Jan - BrettspielrundeDas Leben als Brettspiel-Journalist, Kritiker, Blogger, Reviewer ist doch eigentlich ein Kinderspiel. Man bekommt die neusten Brettspiele, zockt diese und gibt seinen Senf dazu ab. Alles easy going. Doch was ist, wenn der gewohnte Ablauf ins Straucheln kommt? Sei es durch ein gesundheitliches Problem oder – wie in meinem Fall – der Kauf einer Immobilie kurz nach der SPIEL 2022?

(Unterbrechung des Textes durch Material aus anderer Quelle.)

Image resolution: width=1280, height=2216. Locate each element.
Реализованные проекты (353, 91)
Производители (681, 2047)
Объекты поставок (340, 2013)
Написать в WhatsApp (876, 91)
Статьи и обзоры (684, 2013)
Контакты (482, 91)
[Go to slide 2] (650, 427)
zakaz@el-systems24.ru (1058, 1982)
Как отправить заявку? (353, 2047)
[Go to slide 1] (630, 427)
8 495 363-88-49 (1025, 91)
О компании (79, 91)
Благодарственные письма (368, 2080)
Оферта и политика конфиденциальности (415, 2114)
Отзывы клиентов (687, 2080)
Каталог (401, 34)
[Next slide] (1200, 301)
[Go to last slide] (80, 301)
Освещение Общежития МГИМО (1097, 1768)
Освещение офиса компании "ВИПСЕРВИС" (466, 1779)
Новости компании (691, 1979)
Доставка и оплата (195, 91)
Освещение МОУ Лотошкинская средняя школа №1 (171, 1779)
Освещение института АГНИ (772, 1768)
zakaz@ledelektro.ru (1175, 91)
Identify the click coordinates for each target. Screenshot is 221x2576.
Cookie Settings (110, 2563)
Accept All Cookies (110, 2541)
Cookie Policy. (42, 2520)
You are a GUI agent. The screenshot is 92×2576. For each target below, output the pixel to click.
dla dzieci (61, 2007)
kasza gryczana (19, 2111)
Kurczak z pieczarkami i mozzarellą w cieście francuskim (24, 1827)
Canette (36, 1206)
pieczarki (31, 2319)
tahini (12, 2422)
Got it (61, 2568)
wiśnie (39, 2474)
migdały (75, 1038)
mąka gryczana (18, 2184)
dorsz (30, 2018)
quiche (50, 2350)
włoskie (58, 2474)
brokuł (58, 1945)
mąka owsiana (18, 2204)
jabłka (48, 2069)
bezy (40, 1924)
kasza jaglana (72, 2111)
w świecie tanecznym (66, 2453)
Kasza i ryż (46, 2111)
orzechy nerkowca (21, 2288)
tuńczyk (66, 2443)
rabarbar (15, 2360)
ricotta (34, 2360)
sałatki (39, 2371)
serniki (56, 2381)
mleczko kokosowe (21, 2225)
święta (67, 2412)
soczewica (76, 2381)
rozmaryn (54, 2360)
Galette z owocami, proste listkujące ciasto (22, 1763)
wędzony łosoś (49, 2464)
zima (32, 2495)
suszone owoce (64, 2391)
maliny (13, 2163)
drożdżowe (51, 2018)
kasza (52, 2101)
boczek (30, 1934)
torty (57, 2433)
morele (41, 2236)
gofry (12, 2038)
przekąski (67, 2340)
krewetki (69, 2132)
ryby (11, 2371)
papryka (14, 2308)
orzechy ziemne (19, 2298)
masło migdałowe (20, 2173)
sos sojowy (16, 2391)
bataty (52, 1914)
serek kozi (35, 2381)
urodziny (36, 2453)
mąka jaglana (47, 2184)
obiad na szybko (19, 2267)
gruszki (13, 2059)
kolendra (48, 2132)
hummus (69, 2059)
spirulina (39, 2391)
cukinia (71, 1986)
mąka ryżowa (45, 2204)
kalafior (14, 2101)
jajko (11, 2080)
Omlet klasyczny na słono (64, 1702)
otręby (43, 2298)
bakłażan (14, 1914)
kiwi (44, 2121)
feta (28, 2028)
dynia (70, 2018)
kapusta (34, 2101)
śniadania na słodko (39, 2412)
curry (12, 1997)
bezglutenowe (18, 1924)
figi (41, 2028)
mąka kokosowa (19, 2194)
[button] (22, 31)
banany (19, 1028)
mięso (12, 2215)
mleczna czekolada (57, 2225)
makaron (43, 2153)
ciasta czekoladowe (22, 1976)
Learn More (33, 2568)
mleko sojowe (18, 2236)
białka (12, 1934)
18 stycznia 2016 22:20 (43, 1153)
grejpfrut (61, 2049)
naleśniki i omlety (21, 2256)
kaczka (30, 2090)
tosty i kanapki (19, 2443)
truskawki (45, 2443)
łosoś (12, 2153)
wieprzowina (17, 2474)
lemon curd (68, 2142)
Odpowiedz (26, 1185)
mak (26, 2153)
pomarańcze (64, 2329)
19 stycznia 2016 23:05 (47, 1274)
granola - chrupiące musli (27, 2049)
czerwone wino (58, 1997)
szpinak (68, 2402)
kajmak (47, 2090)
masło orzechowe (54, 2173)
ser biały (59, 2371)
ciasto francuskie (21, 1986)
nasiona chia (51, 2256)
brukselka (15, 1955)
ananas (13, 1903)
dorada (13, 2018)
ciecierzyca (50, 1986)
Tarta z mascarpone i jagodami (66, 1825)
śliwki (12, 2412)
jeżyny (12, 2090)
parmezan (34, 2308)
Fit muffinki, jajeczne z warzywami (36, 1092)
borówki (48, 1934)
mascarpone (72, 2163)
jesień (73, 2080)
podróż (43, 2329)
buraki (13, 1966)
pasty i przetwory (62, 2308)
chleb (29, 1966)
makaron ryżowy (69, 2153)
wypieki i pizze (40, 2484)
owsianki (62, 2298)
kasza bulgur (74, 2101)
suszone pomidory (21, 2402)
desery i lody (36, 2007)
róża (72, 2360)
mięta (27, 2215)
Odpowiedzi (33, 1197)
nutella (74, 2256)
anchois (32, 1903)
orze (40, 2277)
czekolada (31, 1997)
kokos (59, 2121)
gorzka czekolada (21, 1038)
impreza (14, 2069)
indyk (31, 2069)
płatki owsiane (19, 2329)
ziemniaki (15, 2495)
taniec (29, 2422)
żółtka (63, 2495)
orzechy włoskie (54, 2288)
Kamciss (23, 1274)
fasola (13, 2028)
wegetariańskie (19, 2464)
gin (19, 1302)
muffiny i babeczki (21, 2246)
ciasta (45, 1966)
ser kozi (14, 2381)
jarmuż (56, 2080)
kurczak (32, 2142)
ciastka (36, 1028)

Pff, was soll da schon groß passieren? In meinem Fall war es eine satte Vollbremsung. Die gewohnte Routine war einfach weg. Abends noch ein Spiel aufbauen? Keine Chance, das Chaos war einfach zu viel; bzw. war da auch kein Tisch, den man hätte nutzen können. Einfach mal so Regeln lernen, wenn einem die Knochen wehtun, auch das ging nicht. So schrumpfte die Unterhaltung und Freizeit zusammen auf die passive Unterhaltung durch die Braunsche Röhre. Und als ob das nicht genug ist, ist da ja auch noch dieser stetige Fluss an Brettspielen, die immer weiter eintrudeln. Der Berg an Spielen wächst und wächst. Und irgendwann erkennt der Autor dieses Beitrags, dass einem nicht nur der Brettspiel-Tisch fehlt, sondern auch die mühsam über Jahre hinweg entstandenen Brettspiel-Gruppen. Wie soll da eine qualifizierte Kritik mit der Zeit entstehen? Man schiebt das einfach hinten an, wird schon irgendwie werden.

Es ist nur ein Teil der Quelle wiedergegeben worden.